Screen-element location records:
————————

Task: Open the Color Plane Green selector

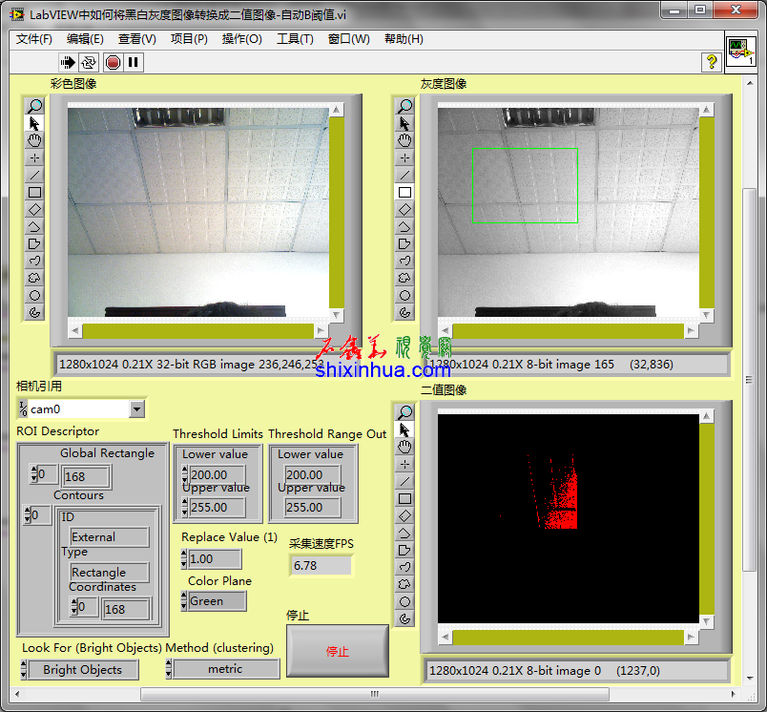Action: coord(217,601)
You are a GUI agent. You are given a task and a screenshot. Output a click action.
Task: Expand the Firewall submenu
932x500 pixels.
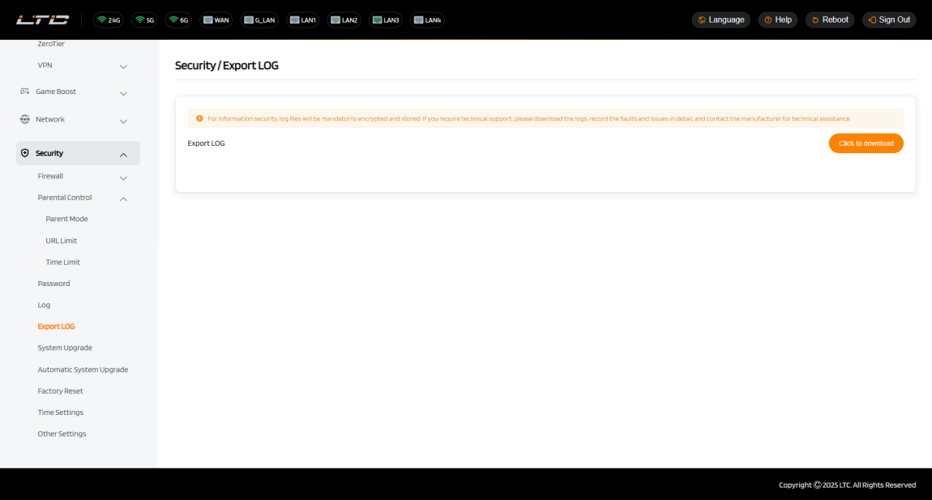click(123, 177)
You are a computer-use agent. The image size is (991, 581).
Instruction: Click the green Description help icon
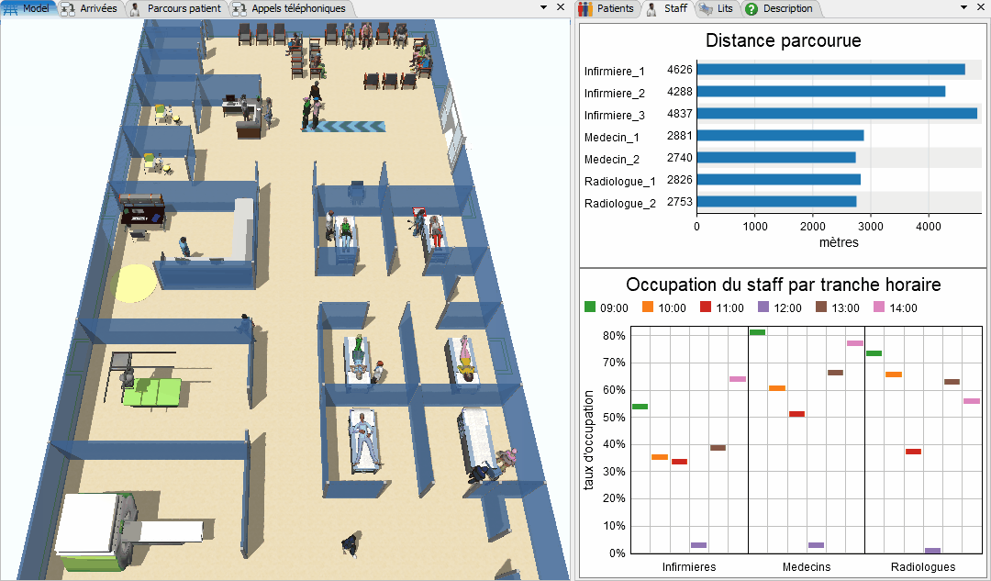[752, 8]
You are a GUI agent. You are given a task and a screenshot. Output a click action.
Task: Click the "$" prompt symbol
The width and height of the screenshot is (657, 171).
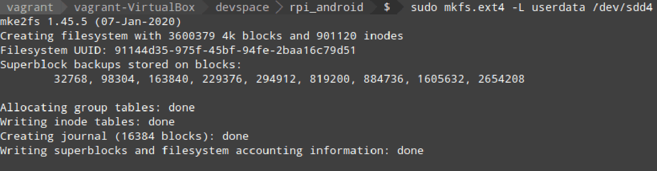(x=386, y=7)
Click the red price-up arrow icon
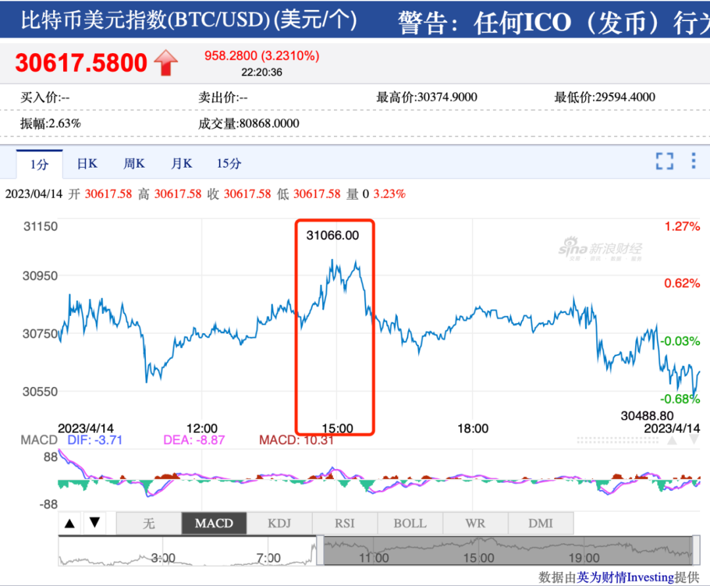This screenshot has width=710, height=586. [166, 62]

————————

### Exercise:
Rewrite all of the items above with "icon" changed to "button" wherever it occurs and nothing else altered. Leave the pictures out.

### Response to the exercise:
Task: Open the Color Plane Green selector

Action: coord(217,601)
You are a GUI agent. You are given a task and a screenshot. Output a click action.
Task: Expand the Firewall submenu
932x500 pixels.
click(123, 177)
You are a computer-use agent. The image size is (991, 581).
Instruction: Click the green Description help button
[752, 8]
You are a GUI agent. You are given a task and a screenshot. Output a click action.
Task: Click the "$" prompt symbol
The width and height of the screenshot is (657, 171).
(x=386, y=7)
Click the red price-up arrow button
This screenshot has width=710, height=586. [166, 62]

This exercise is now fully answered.